Blue Cross Blue Shield Vice President Megan Hruby told the committee that two-thirds of the provider’s members would not be eligible for the monthly cap, calling the bill a “false promise.”
“We do not make health insurance more affordable by passing coverage mandates, as insurance companies don’t pay for mandates. Policy holders pay for mandates in the form of increased premiums,” Hruby said.
She touted the insurance provider having already placed similar caps on insulin products and said companies should be making those decisions, not the state government.
Sanford Health and the Greater North Dakota Chamber also had representatives testify against the bill.
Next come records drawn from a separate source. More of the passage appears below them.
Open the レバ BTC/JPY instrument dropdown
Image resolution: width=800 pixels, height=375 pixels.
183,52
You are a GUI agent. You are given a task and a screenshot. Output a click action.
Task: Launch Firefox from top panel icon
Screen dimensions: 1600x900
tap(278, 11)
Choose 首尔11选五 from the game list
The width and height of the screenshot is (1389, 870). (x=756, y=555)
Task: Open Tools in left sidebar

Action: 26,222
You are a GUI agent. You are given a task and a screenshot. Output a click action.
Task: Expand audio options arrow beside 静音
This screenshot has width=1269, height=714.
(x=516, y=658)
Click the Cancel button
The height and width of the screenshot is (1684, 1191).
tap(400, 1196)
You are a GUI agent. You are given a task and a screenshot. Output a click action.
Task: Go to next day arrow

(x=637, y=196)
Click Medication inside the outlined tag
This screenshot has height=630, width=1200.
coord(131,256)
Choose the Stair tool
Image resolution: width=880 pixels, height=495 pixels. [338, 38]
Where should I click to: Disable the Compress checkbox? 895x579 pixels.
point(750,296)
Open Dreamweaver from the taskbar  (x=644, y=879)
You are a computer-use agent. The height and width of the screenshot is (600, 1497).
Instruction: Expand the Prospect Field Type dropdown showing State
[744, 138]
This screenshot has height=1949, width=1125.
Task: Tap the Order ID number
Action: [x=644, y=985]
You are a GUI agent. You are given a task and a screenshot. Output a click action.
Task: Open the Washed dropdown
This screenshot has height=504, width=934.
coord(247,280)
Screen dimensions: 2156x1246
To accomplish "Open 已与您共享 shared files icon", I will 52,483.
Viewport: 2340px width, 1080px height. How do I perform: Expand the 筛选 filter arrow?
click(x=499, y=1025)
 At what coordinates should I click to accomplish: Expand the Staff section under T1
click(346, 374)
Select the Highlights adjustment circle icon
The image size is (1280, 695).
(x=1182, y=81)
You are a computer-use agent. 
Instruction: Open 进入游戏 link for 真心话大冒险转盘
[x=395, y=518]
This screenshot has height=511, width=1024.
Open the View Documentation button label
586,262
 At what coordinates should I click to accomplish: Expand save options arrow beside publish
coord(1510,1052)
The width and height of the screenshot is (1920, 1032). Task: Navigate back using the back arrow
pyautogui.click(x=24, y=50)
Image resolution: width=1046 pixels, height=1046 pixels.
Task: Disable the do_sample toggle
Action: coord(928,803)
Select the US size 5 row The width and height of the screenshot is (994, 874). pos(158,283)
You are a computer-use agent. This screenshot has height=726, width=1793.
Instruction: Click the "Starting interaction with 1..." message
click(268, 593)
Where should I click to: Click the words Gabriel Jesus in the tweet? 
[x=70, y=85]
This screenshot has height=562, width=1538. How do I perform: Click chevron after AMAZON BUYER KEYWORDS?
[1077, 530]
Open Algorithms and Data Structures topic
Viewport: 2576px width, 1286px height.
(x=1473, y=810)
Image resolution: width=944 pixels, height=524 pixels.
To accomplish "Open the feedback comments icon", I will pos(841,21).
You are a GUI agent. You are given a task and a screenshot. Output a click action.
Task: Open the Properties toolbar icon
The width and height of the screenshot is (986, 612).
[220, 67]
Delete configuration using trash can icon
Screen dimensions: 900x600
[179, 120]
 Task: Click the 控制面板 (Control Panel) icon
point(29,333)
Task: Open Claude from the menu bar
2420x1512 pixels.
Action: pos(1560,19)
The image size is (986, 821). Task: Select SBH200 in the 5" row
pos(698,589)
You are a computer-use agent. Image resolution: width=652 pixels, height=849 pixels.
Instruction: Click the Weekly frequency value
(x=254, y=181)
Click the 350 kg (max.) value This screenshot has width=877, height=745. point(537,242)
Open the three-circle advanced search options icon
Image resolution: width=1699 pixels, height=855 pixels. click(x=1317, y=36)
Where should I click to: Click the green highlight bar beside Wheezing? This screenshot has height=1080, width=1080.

Advocates for the spending cap said higher premiums are worth lowering the cost of insulin drugs and supplies.
“One of the first things that people ask me about is, ‘Why should I pay for your insulin?’ And my response is, ‘Why should I have to pay for your premiums?’” Danelle Johnson, of Horace, said in her testimony.
If adopted and as written, the spending caps brought by
House Bill 1114
would apply to the North Dakota commercial insurance market and cost the state around $834,000 over the 2025-27 biennium.
According to the 2024 North Dakota diabetes report,
medical fees associated with the condition cost North Dakotans over $306 billion in 2022.
The state has more than 57,200 adults diagnosed with diabetes, and a staggering 38% have prediabetes — a condition where blood sugar levels are high but not high enough to cause Type 2 diabetes.
Nearly half of those people are adults 65 years old or older.
North Dakotan tribal members were also found to be twice as likely to have diabetes compared to their white counterparts.